Visual: The ad opens with the camera following Bradley as he walks into the Sioux City town hall. Bradley, dressed in a dark suit and red tie, is introduced by a man named Al, who uses the opportunity to recite the former senator's resume. When Bradley takes over the microphone, he begins with a biography that is reminiscent of most of his stump speeches. Talking about Crystal City, Missouri, and his family, Bradley is extremely at ease and comfortable discussing his roots.
The second half of the ad shows Bradley answering questions on several issues including health care, campaign finance reform, education, abortion and trust of elected officials. The ad concludes with Bradley mingling with the participants and a woman who states, "I'm here because I'm committed to electing your wife first lady." Bradley responds, "Thank you, she deserves it."

Fact Check: No Inaccuracies.

Strategy: Throughout this campaign, Bradley has been trying to establish himself as the anti-Washington candidate. He touts the time he spent away from Washington in his post-Senate career, and has tried to use that experience to label himself an outsider. This is not a new strategy. But for someone who spent 18 years in the Senate, it's very hard to pull off.

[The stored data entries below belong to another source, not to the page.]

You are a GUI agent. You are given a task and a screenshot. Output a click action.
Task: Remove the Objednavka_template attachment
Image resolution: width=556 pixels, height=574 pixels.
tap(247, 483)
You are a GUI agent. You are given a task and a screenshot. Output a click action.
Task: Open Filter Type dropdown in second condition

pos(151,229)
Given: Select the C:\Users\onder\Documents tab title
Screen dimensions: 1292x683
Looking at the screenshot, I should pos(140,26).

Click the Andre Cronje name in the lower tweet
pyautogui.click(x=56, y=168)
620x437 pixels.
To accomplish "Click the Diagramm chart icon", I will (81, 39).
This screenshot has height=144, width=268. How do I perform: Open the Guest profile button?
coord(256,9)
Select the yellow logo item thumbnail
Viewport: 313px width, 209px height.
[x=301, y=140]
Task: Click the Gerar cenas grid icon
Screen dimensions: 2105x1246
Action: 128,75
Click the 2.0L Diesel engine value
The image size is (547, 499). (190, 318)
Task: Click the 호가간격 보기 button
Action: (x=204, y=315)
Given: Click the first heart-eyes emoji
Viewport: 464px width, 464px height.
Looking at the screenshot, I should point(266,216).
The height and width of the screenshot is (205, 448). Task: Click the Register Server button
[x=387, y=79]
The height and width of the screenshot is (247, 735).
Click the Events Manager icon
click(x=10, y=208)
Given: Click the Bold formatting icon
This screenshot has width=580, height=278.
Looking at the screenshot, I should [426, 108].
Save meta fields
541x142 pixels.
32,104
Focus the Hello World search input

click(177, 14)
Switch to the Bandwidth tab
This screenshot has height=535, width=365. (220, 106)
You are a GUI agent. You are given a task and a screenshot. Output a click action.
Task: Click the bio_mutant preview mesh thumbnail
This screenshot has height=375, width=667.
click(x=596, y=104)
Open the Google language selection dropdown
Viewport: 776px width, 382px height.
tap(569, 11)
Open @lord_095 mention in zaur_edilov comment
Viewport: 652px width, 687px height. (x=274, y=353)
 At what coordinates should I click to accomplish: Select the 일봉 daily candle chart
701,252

When Bradley retired from the Senate, he claimed that politics was "broken." He said that it was important for him to get back to Main Street America and to listen to the problems that are effecting average Americans. In this ad, Bradley is attempting to do just that. He's trying to reach Iowa voters through an unfiltered, home movie-like format. The image the campaign is trying to portray is the blue collar, unslick Bradley that they believe will resonate well with the Iowa electorate.

The Bradley campaign is currently facing a 20-point deficit in Iowa polls. Bradley has spent $800,000 on advertising in the state over the last month. Now the campaign is targeting "new, nontraditional" Iowans including casual Democrats, independents and even Republicans who can be convinced to participate in the caucuses for the first time.